Code Migration using Product APIs
This document describes the process of migrating Collibra Data Quality code across environments using Product APIs. It supports both pushdown and pullup datasets.
The migration process consists of the following steps:
- Get definitions from the source environment
- Update payloads for the target environment
- Post definitions to target environment
- Run job using the definition
The following sections describe these steps in more detail.
Get definitions from the source environment
Use the following endpoints to get the data that you want to migrate.
Get dataset definitions
GET /v3/datasetDefs/{dataset}
This endpoint returns the dataset definition for the specified dataset.
Get rules
GET /v3/rules
This endpoint returns definitions of all the custom rules associated with the dataset specified.

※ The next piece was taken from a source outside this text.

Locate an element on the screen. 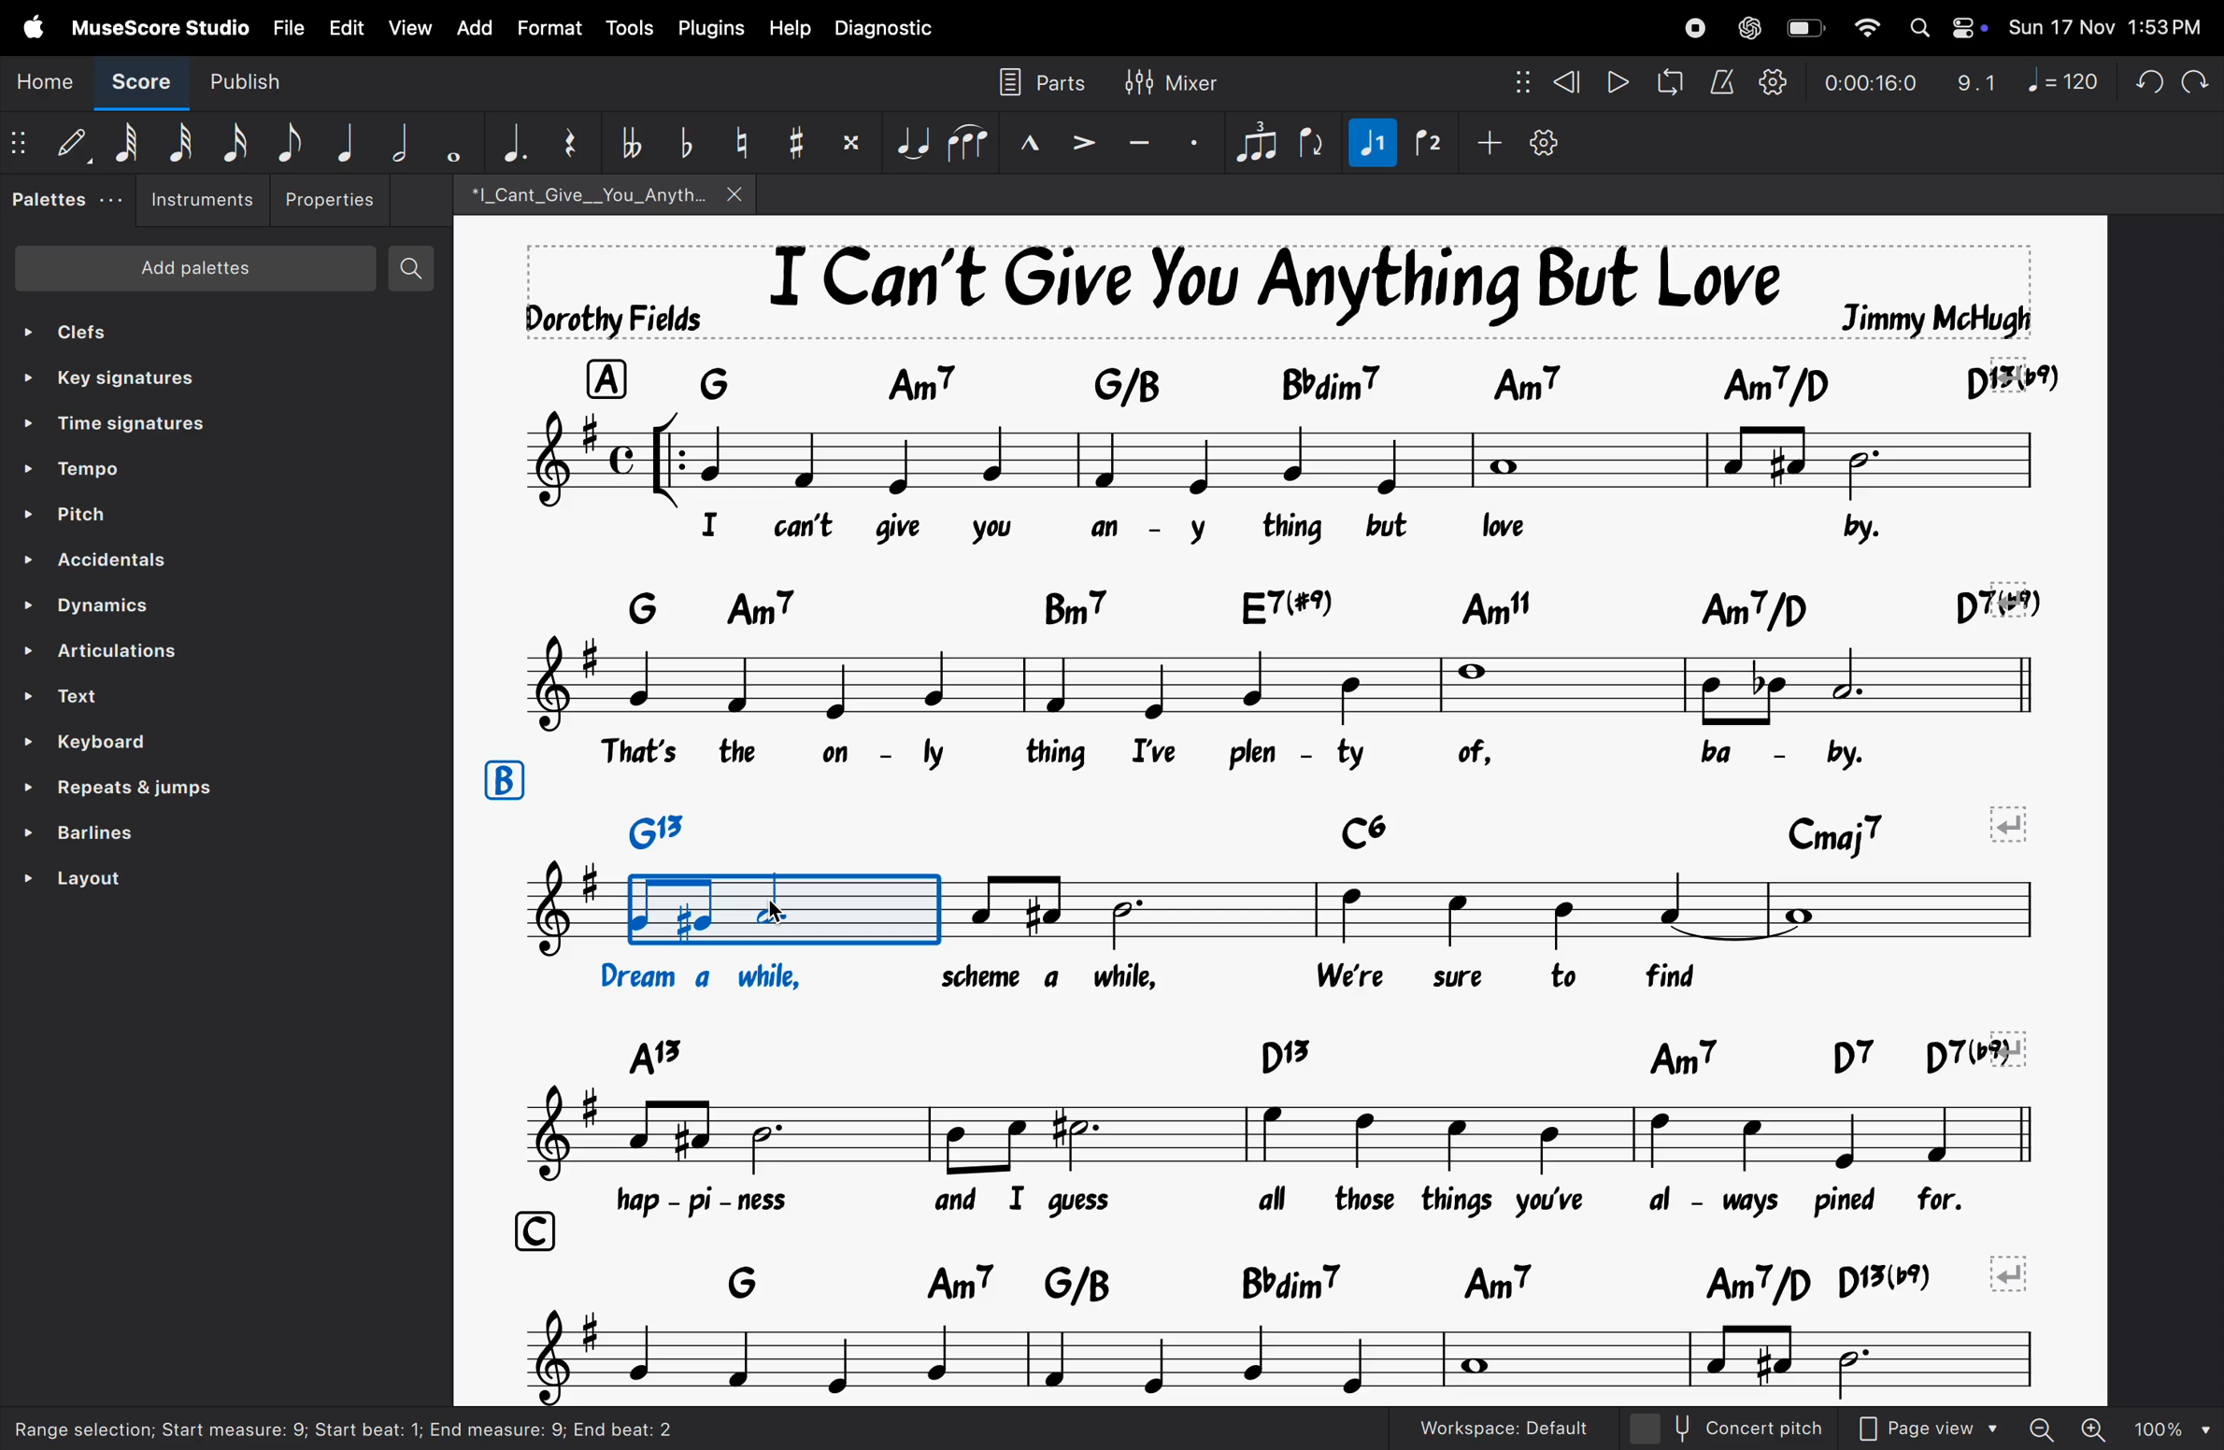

Update payloads for the target environment
After retrieving the dataset and rules definitions, copy them to a text editor. You can then prepare them for use as payloads in the subsequent POST endpoints.
Dataset payload
In the dataset payload, update the following fields for the target environment:
Field | Description |
---|---|
host | Change to the host name of the target environment. Use the endpoint v2/getremotehost if necessary. |
user | The Collibra DQ user that will be used to run the newly migrated datasets. |
agentId | Change the id and uuid values under agentId to match the target environment. Use the endpoint v2/getagents if necessary. |
lib | Verify that the library specified matches the target environment. |
master | Verify that the master URL (specified under spark ) matches the target environment. |
Rules payload
In the rules payload, verify that the userNM aligns with the target environment. Update the payload for each rule that you want to migrate.
Post definitions to target environment
Use the payloads with following endpoints to migrate code to the target environment.
Post dataset definitions
POST /v3/datasetDefs
Post rules
POST /v3/rules/{dataset}
This endpoint can accept multiple rule definitions (i.e., an array of rules). If the rule already exists, the endpoint will overwrite the rule with the new values.
Run job
After migrating the datasets and rules, use the following endpoint to run the job:
POST /v3/jobs/run
Provide the following parameters:
Parameter | Type | Description |
---|---|---|
dataset | string | Specify the name of the dataset that you created. |
runDate |
string($date-time) |
Specify the run date. |
runDateEnd |
string($date-time) |
Required only for datasets that have a date range. |
agentName | string | Specify the agentName. Use the endpoint v2/getagents if necessary to obtain the agentName. Required only for Pullup datasets. |
You can check the status of the job from the Jobs page.